GOAL ->
Put the lines into a numbered list, leaving out any blank ones. Include only the part that opens with the line containing "The height and width of the screenshot is (450, 811)." and closes with the line containing "will (26, 58).", both ends included.
>> Begin RECORD EXCERPTS
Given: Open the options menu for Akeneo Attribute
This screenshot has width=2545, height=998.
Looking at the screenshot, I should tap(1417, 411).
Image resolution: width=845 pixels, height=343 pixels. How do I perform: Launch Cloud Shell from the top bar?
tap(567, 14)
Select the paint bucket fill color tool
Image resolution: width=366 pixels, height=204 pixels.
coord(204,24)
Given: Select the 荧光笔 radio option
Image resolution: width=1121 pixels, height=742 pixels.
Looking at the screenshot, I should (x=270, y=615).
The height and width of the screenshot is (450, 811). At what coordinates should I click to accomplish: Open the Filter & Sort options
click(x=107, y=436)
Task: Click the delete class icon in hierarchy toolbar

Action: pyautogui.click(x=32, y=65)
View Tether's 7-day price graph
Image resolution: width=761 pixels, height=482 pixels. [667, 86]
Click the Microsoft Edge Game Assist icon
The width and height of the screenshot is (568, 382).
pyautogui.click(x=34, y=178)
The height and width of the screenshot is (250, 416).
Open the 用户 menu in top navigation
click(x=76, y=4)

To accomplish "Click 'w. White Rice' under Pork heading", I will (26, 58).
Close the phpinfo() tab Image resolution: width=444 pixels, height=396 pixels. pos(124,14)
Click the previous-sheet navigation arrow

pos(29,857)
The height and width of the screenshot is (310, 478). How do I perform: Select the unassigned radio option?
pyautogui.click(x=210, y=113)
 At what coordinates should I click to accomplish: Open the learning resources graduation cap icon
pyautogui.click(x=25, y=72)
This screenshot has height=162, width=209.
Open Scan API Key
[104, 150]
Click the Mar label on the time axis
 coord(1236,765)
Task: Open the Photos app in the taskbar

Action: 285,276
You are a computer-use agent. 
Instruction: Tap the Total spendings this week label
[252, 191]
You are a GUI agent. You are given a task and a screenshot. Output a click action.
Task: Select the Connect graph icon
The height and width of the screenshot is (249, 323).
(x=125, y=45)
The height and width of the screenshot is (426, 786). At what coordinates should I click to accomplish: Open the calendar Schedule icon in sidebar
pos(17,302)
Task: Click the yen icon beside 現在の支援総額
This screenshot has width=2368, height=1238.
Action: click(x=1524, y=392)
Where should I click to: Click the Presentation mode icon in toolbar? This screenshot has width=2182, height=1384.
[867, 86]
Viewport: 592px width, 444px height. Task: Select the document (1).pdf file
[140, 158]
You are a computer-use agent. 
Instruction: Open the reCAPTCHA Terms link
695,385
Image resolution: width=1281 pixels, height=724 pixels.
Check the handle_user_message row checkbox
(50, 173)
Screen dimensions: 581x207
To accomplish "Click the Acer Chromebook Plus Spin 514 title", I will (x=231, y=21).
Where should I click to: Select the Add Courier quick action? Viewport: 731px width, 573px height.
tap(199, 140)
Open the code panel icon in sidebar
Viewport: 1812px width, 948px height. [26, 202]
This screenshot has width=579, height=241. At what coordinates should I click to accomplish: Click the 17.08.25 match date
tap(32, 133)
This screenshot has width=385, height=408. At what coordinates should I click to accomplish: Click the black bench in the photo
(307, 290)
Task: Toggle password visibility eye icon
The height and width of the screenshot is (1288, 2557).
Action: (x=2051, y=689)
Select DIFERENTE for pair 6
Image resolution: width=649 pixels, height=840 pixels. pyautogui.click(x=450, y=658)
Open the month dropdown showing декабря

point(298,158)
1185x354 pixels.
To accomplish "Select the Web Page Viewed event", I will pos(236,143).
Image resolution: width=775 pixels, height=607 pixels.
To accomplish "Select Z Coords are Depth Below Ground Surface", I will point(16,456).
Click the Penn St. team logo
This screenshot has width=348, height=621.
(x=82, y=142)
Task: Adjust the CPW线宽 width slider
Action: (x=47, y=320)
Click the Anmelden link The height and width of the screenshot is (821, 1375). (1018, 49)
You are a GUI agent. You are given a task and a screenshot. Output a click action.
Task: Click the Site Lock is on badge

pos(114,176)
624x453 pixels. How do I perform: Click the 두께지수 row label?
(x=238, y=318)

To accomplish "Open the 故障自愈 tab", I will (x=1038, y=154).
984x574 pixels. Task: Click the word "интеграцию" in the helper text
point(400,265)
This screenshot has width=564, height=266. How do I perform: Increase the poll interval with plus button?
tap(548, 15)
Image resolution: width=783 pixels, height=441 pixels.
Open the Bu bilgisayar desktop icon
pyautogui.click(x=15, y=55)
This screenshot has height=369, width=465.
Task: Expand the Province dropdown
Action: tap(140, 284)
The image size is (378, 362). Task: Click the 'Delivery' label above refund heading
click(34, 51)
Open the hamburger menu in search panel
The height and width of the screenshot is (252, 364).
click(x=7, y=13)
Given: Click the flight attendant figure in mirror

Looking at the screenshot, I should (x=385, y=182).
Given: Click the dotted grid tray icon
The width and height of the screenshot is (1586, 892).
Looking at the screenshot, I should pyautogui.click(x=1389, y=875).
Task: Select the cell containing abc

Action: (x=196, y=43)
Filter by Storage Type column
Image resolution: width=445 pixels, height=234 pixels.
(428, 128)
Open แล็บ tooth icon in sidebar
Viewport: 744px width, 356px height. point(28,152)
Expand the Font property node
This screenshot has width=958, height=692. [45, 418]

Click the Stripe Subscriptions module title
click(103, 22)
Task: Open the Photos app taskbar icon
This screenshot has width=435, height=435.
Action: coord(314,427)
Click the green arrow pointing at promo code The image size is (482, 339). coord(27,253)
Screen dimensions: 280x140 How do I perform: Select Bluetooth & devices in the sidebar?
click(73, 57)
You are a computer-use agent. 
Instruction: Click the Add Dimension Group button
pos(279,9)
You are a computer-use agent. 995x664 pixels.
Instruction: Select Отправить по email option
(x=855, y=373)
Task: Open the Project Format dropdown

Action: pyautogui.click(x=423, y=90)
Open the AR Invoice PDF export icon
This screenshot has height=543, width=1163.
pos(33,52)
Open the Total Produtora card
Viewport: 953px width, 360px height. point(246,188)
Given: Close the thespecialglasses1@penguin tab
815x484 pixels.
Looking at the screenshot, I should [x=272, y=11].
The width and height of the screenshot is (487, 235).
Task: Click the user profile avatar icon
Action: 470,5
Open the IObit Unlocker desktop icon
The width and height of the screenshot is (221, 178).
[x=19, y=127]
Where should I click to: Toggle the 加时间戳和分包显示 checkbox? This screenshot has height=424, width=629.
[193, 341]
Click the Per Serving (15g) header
>> End RECORD EXCERPTS
CORRECT OUTPUT ->
1. The height and width of the screenshot is (450, 811). At what coordinates should I click to accomplish: Open the Filter & Sort options
2. click(x=107, y=436)
3. Task: Click the delete class icon in hierarchy toolbar
4. Action: pyautogui.click(x=32, y=65)
5. View Tether's 7-day price graph
6. Image resolution: width=761 pixels, height=482 pixels. [667, 86]
7. Click the Microsoft Edge Game Assist icon
8. The width and height of the screenshot is (568, 382).
9. pyautogui.click(x=34, y=178)
10. The height and width of the screenshot is (250, 416).
11. Open the 用户 menu in top navigation
12. click(x=76, y=4)
13. To accomplish "Click 'w. White Rice' under Pork heading", I will (26, 58).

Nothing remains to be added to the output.